I actually moved into my current apartment pretty recently, and with COVID I haven’t been able to really meet anyone yet. That is a great suggestion though, and I think once I have/am more comfortable/grow my network, that’s totally what I’ll want to ask about! For now I think I’ll go with the daycare idea, but I’d rather not let him get dependent on it, since as you’ve shown from your camera, it is possible for the pups to be okay eventually. I do think some independence is important, especially if I want to sleep through the night with him in his run in another room (which he’s been amazing with so far).

As well, my work days of going into the office switch from once a week then twice every other week. I might apply for once a week permanently while he’s still so young.


----------



## Rose n Poos (Sep 22, 2017)

The boys say Thank You 
Another thought...maybe a coworker, if you know of someone who lives not too far? And probably has occurred to you but look for daycare that groups by size, and give it/them a couple of test runs before you actually need them.
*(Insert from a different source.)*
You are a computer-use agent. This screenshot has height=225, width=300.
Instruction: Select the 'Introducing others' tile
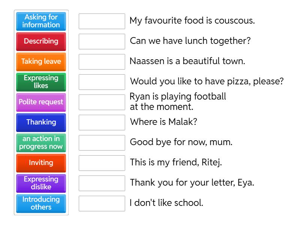pos(41,203)
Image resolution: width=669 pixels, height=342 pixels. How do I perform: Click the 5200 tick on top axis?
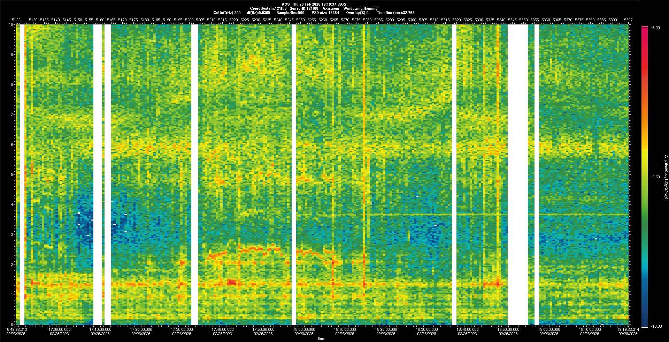tap(190, 20)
A couple of half day sessions should do.


----------



## 94Magna_Tom (Feb 23, 2021)

Many daycare facilities require your dog to be spayed/neutered. If you're not doing that until 18+ months, you'd better be able start looking now for a facility (or home) that will accept him.


----------



## Rose n Poos (Sep 22, 2017)

94Magna_Tom said:


> Many daycare facilities require your dog to be spayed/neutered. If you're not doing that until 18+ months, you'd better be able start looking now for a facility (or home) that will accept him.


Good point.

I did a quick search and learned that some daycare facilities will take intact pups up til 6 or 7 months old.
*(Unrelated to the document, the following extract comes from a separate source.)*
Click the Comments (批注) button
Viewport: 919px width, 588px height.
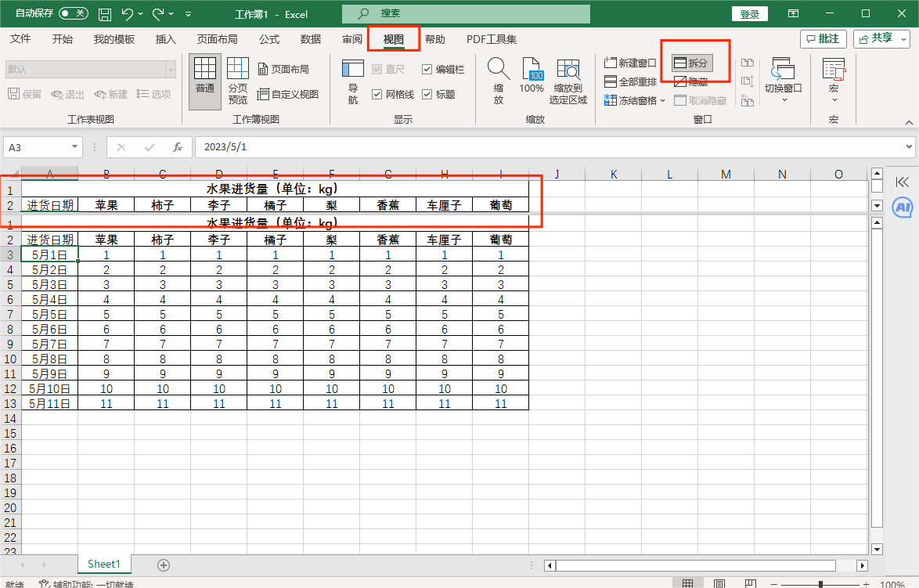pyautogui.click(x=823, y=38)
Some will offer "personal" daycare. They'll take your intact dog but group play isn't likely. There may be an option for 1 on 1 time with a caregiver and your pup will be taken out periodically so that's beneficial.

Tom mentioned the 18m age for neutering, if neutering is your plan. There are health benefits in holding off related to bone growth, and possibly some other issues but generally, miniatures have reached physical maturity by 1 year, so if you're considering neuter, that's the earliest. That would mean a shorter time of restricted daycare, if that should happen.
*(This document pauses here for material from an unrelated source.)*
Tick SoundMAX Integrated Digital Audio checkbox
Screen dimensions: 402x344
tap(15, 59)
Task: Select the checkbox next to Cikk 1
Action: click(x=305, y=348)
FWIW, your pup will almost surely be reliably housetrained between 6-8months old, but the hours alone are still a big ask for a young pup, even of an adult dog without some interaction or change of pace thru the time. I'd think 6 hours max is the most I'd deliberately ask of my boys unless reliably pad/patch trained for indoors.

Still, I keep coming back to this being only 1 or 2 days out of a week so long as your employer goes with this plan.


----------



## oodlypoodly (Oct 5, 2021)

Rose n Poos said:


> Good point.
> 
> I did a quick search and learned that some daycare facilities will take intact pups up til 6 or 7 months old.
> 
> ...


When I got Alfie, the breeder suggested neutering him at 9 months, and I know my vet at the time (planning to change vets since I moved and personal issues) recommended 6 months. Is 18 months more so the norm? Is 9 months too early then? Also why the heck did that vet strongly recommend 6 months and when we told her the breeder said 9 months, she said “oh, well, 9 months at the latest.” (Not a jab at you or the other commenters, more so at this vet since I didn’t appreciate her other actions).

Amazingly, since he was about four months, Alfie has been grass pad trained where I keep it on the balcony and if he needs to go he’ll ring a bell, or if I keep the door open he’ll go then too. Due to this, I’m not too worried about his need to pee throughout the day, but more so his energy levels and mental activity. 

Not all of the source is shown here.